▸ THINGS TO DO:
**1.** Echo the text of the hardgainer article between "Gaining weight can be incredibly" and "better-than-average work capacity.", inclusive.
**2.** In the hardgainer article, what was the writer's deadlift personal best at the lowest weight in the military?

▸ PAGE EXCERPT:
-- Opening Marker --
Get Growing: 7 Ways To Gain Weight For The Hardgainer

Gaining weight can be incredibly difficult and stressful for certain people. For these folks, commonly called “hardgainers,” adding even a little size can seem like a monumental task. Personally, I’m skeptical about the extent of this difficulty. From my time in the military to setting recent personal powerlifting goals, I’ve had my fair share of experiences gaining healthy weight.

At my lowest weight of 173 in the military, I had the energy of a bull and personal bests that included a 435-pound deadlift, a 315-pound squat, and a 285-pound bench press. Later, when I flew up to 230 pounds, these same lifts shot up over one hundred pounds apiece, and I still boast a better-than-average work capacity.

Over the years, I’ve learned that tackling any goal comes down to being honest, acknowledging how much work it will take, and pushing through that work. If you’re a hardgainer who wants to gain weight, you probably won’t feel hungry all the time, but you’ll still have to eat. If you really want to grow, you need to silence your fears of getting fat, of your performance suffering, and of eating 100 percent clean.

“Gaining weight can be difficult and stressful. With proper training and willingness to do the work, you can build quality muscle and add healthy size.”

I don’t care how hard it is for you to gain weight. With proper training and willingness to do the work, you can build quality muscle and add healthy size. Do you have the courage to actually step outside your comfort zone and get something done? If you want to grow, start with these seven tips!
-- Closing Marker --
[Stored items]
-- Opening Marker --
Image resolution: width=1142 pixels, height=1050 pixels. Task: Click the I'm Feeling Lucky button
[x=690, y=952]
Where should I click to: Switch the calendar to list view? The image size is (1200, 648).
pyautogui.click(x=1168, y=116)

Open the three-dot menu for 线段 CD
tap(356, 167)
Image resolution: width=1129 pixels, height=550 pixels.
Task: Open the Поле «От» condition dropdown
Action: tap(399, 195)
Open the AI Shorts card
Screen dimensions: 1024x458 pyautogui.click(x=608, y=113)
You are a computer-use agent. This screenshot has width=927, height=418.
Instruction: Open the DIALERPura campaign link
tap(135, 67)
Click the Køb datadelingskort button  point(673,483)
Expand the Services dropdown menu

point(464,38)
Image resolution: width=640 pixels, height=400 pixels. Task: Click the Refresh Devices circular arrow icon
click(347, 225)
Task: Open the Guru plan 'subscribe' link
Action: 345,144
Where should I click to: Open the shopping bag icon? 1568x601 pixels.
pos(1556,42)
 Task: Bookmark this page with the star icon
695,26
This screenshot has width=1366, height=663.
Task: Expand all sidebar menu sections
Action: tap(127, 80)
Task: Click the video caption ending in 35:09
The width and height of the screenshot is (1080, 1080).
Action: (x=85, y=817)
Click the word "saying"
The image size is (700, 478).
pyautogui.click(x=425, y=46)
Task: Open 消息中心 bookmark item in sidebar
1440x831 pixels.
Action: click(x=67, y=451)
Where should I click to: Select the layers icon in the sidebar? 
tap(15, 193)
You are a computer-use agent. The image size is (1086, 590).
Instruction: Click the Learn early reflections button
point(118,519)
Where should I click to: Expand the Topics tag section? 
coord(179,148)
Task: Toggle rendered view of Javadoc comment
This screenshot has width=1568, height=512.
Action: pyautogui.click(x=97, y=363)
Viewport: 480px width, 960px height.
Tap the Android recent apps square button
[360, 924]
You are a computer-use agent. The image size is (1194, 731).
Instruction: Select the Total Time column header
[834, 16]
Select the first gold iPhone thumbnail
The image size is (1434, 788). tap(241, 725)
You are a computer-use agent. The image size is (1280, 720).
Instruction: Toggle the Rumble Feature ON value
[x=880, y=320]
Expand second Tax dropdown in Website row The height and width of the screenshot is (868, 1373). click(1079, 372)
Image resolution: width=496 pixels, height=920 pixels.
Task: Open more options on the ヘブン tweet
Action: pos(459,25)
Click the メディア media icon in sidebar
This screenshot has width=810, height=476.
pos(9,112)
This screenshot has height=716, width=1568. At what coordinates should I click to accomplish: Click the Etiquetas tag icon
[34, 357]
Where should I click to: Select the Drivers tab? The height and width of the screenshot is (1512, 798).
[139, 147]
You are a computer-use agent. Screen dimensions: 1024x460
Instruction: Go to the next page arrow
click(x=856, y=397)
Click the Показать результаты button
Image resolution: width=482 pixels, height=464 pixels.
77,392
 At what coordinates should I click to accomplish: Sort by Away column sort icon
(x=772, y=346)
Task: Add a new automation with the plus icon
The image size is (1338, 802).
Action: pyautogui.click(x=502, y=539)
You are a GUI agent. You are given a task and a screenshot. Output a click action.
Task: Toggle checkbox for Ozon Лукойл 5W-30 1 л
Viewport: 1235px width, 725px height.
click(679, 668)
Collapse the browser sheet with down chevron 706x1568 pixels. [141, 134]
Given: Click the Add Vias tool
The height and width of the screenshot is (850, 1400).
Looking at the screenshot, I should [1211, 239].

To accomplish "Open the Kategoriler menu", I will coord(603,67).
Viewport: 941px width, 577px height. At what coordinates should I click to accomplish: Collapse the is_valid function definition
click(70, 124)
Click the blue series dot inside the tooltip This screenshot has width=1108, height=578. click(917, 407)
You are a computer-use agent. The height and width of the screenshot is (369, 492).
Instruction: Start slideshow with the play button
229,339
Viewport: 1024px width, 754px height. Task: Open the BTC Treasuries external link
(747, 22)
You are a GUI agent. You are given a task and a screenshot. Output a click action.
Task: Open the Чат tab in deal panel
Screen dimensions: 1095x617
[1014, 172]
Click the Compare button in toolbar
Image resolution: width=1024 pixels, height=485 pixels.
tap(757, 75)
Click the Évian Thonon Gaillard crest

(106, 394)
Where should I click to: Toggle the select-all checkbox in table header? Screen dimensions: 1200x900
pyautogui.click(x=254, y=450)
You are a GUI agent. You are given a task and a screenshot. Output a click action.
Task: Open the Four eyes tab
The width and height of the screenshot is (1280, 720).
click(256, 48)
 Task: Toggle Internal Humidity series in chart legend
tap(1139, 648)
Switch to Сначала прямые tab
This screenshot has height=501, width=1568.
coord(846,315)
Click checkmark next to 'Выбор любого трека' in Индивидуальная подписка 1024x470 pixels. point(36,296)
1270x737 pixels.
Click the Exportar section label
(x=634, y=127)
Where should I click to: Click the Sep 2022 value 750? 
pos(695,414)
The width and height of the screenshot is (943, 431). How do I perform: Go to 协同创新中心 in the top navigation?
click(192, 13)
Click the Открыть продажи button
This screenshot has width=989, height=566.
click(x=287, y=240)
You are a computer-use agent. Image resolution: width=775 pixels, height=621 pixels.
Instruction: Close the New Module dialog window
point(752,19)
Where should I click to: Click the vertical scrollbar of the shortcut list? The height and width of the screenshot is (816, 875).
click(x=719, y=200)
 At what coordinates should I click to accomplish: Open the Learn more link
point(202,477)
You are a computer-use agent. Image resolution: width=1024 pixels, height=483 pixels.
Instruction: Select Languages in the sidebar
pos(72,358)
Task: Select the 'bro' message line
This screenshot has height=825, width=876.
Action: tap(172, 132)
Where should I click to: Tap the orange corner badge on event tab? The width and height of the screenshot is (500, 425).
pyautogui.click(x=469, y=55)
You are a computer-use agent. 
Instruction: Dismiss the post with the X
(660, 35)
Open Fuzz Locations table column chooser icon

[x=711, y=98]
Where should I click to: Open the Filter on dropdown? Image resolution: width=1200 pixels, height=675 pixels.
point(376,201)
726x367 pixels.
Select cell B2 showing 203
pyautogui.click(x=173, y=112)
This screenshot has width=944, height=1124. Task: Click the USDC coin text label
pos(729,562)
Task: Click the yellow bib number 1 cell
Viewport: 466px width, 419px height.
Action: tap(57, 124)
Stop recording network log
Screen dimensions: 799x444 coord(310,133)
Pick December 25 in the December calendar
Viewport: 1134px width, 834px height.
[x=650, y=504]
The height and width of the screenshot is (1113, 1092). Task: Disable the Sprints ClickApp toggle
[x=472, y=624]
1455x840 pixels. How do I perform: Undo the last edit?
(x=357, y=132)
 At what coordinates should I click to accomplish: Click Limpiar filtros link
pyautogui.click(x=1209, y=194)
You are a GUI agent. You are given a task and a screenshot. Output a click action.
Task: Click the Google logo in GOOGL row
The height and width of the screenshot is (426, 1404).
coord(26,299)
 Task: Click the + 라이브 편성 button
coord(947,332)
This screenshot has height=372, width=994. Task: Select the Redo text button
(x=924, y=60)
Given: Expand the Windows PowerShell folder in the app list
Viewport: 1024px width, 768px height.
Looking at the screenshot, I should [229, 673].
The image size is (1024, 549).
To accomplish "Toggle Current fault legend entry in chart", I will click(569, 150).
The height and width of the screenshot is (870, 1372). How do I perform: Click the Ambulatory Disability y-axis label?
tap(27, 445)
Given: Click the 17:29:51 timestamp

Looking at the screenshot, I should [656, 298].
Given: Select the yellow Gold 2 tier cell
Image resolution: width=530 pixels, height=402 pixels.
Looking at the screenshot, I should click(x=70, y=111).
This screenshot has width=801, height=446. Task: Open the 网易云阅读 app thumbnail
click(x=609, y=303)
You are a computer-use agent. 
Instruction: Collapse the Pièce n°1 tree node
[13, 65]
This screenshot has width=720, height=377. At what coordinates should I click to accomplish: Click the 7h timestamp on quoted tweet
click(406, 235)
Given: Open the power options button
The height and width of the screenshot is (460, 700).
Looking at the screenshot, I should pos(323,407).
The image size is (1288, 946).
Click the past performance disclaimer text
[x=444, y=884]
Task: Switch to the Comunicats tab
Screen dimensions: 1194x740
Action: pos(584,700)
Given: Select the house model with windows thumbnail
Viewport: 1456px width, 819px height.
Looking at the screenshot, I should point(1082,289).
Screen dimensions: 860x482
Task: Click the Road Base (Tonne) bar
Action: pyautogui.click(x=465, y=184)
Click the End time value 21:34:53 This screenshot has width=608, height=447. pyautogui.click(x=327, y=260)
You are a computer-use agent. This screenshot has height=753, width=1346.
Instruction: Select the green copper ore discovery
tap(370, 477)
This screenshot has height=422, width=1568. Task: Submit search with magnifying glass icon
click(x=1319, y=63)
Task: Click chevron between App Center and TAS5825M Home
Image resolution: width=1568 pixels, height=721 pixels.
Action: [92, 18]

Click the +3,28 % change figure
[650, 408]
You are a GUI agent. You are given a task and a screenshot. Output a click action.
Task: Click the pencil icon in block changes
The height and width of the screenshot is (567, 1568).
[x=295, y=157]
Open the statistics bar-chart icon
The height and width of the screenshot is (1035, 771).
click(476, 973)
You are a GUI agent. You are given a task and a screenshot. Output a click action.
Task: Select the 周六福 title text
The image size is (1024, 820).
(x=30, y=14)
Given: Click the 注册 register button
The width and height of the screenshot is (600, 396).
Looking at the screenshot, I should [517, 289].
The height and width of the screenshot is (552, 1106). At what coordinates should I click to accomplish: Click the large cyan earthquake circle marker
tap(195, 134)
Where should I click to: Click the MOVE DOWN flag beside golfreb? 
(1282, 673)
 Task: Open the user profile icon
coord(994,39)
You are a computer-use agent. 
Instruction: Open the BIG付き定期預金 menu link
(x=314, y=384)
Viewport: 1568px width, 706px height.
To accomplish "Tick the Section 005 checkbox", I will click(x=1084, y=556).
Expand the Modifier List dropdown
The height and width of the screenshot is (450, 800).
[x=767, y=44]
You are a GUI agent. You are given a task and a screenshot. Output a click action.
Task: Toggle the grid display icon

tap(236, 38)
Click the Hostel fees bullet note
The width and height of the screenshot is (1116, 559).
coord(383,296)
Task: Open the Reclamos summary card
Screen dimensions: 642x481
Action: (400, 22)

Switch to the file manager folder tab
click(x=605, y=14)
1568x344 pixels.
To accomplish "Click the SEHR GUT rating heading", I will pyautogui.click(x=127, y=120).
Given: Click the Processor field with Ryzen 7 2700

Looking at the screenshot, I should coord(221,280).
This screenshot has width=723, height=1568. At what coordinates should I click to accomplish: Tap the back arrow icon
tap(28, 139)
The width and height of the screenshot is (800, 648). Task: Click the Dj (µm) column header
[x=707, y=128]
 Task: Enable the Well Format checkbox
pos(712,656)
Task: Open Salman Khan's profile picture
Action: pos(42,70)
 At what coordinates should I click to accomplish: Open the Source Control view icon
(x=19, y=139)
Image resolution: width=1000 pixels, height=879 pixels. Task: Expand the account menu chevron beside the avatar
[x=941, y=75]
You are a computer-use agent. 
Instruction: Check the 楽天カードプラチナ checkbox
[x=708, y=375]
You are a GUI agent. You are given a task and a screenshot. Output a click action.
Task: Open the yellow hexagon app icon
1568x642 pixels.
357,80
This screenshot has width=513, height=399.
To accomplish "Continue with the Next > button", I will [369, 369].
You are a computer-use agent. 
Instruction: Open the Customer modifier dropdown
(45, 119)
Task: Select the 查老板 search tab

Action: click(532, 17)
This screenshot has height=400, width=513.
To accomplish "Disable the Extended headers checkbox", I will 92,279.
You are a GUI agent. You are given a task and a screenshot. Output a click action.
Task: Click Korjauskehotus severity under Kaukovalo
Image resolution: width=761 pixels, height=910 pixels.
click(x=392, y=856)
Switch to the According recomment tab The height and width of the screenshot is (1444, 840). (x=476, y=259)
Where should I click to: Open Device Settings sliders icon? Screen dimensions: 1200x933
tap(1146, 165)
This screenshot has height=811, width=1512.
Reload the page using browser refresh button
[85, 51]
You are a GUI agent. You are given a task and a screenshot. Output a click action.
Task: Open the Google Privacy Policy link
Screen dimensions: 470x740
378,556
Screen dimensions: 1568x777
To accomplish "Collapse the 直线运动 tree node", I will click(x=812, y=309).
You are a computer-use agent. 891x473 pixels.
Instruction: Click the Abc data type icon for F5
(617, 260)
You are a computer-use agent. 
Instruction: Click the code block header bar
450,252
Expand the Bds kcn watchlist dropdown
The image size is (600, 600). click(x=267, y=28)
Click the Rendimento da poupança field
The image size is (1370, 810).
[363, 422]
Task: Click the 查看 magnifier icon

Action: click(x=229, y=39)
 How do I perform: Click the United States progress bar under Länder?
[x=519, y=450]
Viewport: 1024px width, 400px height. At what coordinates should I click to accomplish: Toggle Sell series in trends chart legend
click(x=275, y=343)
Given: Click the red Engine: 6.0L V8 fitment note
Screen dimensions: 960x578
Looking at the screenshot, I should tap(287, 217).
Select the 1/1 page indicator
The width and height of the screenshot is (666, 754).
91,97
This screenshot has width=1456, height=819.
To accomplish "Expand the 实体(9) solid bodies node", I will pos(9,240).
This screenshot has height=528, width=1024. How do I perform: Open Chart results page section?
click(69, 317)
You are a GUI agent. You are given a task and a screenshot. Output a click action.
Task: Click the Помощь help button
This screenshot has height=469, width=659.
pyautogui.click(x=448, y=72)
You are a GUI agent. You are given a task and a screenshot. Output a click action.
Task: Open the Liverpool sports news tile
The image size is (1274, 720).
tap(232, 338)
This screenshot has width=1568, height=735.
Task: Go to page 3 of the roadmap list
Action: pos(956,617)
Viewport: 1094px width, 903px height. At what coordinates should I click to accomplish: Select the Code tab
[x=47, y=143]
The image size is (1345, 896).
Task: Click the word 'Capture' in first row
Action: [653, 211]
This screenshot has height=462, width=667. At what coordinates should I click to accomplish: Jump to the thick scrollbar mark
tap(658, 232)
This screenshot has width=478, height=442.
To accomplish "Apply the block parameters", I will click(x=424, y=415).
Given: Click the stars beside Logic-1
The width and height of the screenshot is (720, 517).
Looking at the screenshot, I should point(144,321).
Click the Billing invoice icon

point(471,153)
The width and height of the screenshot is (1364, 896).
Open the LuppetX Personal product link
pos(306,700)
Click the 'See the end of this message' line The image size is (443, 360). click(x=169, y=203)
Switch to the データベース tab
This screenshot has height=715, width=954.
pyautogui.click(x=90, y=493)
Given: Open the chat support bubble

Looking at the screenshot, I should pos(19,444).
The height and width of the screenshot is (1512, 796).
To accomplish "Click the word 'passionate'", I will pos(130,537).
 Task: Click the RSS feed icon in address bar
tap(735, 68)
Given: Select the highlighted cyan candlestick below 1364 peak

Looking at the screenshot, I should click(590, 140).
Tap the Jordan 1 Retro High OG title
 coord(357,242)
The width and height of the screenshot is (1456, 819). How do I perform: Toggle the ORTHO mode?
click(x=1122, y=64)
-- Closing Marker --
▸ COMPLETED EXERCISE:
**1.**
Gaining weight can be incredibly difficult and stressful for certain people. For these folks, commonly called “hardgainers,” adding even a little size can seem like a monumental task. Personally, I’m skeptical about the extent of this difficulty. From my time in the military to setting recent personal powerlifting goals, I’ve had my fair share of experiences gaining healthy weight.

At my lowest weight of 173 in the military, I had the energy of a bull and personal bests that included a 435-pound deadlift, a 315-pound squat, and a 285-pound bench press. Later, when I flew up to 230 pounds, these same lifts shot up over one hundred pounds apiece, and I still boast a better-than-average work capacity.

**2.** 435 pounds.